I'd be interested to hear you articulate why. Honestly!
Sure! I have an NES homebrew background, so I'm familiar with 8-bit computer architecture already, including 6502 assembly. The X16 is an emerging avenue I can apply my hobbyist knowledge to, and that's appealing. Doubly so because I've said "man, I would've loved to have been a part of the C64 era" before, and this is a surrogate for that.

Next, I could play pretend with a Raspberry Pi and it'd probably be enjoyable, but it'd be just me doing it by myself for fun, and would be more like writing a program in C++ that I'm just running on a modern-ish computer, in a world already full of these same modern-ish computers.

Instead of being a facsimile, the X16 is a literal physical implementation of an 8-bit computer architecture, designed to have "fun" video and audio capabilities; The VERA is just "the custom video and sound chips", and the SMC is "the chip that makes the keyboard and mouse work", neither are capable of "being" the full X16 by themselves, and both have their classical equivalents. So, while this board contains these modern programmable parts, it's still in the same spirit as an old 8-bit computer from the 80s, and that's much more interesting to me.

Now for biases. I'm slightly off-put by Raspberry Pis because every time there's some kind of "We made a [weird object] run Doom!" story, it always turns out to be a "look at this weird thing I shoved a Raspberry Pi into!" disappointment. That's just not what I'm interested in when I'm looking for a fun retro thing.

I love FPGAs because they're the only viable way for a single person to make a custom chip, or for a custom chip or circuit to be mass-distributed and updated. I love the MiSTer project and I have a DE10 Nano because of it. Therefore, I don't want to come across as someone who's against the "everything in one FPGA" concept.

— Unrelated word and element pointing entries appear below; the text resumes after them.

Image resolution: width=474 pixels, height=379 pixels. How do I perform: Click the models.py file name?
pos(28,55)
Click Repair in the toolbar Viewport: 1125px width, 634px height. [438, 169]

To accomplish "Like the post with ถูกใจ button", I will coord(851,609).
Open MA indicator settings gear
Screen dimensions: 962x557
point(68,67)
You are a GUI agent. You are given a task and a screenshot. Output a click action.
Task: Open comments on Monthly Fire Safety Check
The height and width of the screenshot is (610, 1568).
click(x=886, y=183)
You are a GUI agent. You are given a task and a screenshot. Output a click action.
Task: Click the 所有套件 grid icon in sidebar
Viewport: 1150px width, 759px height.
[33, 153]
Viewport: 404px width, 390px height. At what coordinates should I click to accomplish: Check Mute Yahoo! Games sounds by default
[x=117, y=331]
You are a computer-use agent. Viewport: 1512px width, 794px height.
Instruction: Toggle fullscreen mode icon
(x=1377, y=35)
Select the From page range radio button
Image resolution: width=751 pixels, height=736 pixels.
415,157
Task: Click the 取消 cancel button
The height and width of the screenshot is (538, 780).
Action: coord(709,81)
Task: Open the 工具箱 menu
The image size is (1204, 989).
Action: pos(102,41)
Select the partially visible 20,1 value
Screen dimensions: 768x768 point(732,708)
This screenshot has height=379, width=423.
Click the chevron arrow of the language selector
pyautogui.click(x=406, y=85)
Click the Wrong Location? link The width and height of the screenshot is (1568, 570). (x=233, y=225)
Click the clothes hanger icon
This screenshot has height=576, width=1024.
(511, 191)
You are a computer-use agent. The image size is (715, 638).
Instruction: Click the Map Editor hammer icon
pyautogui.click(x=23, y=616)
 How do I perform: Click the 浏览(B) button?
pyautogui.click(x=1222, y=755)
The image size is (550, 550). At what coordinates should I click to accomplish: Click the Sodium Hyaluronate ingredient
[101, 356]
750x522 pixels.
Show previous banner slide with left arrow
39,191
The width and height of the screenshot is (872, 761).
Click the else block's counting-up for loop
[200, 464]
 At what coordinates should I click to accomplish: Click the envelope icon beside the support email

...but the physical implementation of the X16 is still more interesting to me. Once a board is shipped, the architecture is stuck that way from that point on. The X16 required a lot of planning and responsibility to get to that point, and an immense amount of commitment to manufacture and ship 1000+ boards (I don't have exact figures). That says a lot to me, and gives me confidence that this is the "real deal" and not a tiny blip that goes nowhere.

If the X16 skipped all of that and just stayed as an everything-on-one-FPGA solution, it would've been so much less interesting, and it would remove many of the puzzles and benefits of having a rigid architecture to develop against. "Hardware limitations" often makes people think of slow clockspeeds and limited memory, but "unable to completely redo the X16's circuitry from scratch to make this one thing work" counts as a limitation too.

Even if that is so important to you, the Agon project already did that at a fraction of the cost!
What the X16 offers is still closer to what I'm personally interested in; the price point isn't the issue for me.